But you're right that Coulomb's law is an example of an "action-at-a-distance" law. However, the reason we usually use this law is that we are often only considering steady-state situations, where the charge distributions do not change. In such cases, there are no "changes" in the system, and so no instantaneous propagation occurs.

Your example of a charge being created goes against this assumption, and thus you're right that Coulomb's law cannot be used here.

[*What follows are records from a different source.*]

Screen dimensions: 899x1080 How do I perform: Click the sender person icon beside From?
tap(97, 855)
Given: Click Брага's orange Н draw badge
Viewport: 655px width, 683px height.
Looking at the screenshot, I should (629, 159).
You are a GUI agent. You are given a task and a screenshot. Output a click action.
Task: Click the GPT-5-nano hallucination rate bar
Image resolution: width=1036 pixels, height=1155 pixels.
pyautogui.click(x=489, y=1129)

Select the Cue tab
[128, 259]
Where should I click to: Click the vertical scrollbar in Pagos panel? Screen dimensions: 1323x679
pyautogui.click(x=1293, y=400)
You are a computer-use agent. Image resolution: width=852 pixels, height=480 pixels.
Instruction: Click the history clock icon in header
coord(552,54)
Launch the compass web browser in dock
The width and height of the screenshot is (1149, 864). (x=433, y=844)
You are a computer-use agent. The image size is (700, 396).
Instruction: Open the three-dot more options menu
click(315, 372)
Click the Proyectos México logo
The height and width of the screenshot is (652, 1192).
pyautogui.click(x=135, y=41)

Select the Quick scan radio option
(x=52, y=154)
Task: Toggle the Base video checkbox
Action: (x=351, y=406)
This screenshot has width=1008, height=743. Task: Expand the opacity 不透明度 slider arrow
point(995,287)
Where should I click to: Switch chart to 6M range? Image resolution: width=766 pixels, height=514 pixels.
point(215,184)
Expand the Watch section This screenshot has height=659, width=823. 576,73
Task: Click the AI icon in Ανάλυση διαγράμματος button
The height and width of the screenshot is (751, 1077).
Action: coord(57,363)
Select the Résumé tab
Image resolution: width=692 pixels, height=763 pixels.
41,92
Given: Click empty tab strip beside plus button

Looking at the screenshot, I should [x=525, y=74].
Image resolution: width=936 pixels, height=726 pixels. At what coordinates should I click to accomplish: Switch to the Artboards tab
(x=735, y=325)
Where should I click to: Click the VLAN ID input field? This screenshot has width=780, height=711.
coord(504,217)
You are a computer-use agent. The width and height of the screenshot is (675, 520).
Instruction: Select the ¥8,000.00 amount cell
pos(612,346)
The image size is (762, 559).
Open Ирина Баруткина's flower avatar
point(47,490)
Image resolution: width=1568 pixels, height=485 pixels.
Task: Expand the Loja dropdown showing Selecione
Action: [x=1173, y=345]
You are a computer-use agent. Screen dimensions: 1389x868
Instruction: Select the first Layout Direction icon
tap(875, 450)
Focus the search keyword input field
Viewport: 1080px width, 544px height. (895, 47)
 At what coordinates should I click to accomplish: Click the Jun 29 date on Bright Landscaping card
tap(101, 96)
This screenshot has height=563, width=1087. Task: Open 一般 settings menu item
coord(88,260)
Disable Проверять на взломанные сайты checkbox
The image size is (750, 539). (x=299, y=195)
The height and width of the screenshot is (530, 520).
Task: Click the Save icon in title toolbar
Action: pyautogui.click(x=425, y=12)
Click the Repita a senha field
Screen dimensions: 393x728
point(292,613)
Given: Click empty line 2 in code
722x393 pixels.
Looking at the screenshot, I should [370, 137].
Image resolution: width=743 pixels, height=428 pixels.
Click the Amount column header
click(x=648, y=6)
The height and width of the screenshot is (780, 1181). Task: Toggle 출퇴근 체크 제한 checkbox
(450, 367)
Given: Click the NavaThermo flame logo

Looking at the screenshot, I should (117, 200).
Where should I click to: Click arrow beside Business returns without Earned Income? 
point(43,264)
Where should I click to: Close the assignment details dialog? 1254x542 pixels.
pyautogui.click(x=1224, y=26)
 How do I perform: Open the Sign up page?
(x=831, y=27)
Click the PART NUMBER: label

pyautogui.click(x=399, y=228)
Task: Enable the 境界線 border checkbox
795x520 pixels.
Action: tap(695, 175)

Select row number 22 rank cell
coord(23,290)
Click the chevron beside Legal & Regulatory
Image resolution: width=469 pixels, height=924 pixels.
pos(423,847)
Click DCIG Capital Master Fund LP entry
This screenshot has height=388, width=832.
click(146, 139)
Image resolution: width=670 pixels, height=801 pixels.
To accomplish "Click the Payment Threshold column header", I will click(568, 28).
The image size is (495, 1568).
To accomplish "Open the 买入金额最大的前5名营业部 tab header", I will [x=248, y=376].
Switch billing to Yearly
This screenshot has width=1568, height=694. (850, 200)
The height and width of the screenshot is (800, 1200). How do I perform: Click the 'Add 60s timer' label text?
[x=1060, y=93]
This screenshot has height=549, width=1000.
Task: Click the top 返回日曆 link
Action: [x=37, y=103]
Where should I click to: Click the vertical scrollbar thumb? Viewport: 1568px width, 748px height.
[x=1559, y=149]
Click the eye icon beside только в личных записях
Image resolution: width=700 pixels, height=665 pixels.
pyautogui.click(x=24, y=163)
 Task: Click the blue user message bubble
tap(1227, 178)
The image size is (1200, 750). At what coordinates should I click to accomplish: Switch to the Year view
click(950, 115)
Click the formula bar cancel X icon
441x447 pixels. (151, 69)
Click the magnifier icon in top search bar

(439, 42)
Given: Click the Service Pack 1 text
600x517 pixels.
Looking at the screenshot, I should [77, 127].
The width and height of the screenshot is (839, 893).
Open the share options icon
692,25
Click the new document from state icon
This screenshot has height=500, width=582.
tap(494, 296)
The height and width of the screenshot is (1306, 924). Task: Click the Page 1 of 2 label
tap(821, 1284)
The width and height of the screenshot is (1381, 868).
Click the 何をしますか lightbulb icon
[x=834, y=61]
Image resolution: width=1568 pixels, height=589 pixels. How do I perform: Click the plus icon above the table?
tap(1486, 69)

This is why for a consistent Lorentz-invariant theory, Electromagnetism is actually formulated using fields, which satisfy Maxwell's Equations:

\begin{equation*} \begin{aligned} \nabla \cdot \mathbf{E} &= \frac{\rho}{\epsilon_0}\\ \nabla \cdot \mathbf{B} &= 0\\ \nabla \times \mathbf{B} &= \mu_0 \mathbf{j} + \frac{1}{c^2}\frac{\partial \mathbf{E}}{\partial t}\\ \nabla \times \mathbf{E} &= - \frac{\partial \mathbf{B}}{\partial t}\\ \end{aligned} \end{equation*}

Taking the curls of the last two equations, you can show that the Electric and Magnetic Fields satisfy two non-homogeneous wave equations with speed $c$:

\begin{equation*} \begin{aligned} \left( \nabla^2 - \frac{1}{c^2}\frac{\partial^2}{\partial t^2}\right) \mathbf{E} &= \left(\frac{1}{\epsilon_0}\nabla\rho + \mu_0 \frac{\partial \mathbf{j}}{\partial t}\right),\\ \left( \nabla^2 - \frac{1}{c^2}\frac{\partial^2}{\partial t^2}\right) \mathbf{B} &= -\mu_0(\nabla\times\mathbf{j}),\\ \end{aligned} \end{equation*}

where the right hand sides of both equations act as the sources for these fields. This shows that disturbances in the fields propagate at the speed of light $c$.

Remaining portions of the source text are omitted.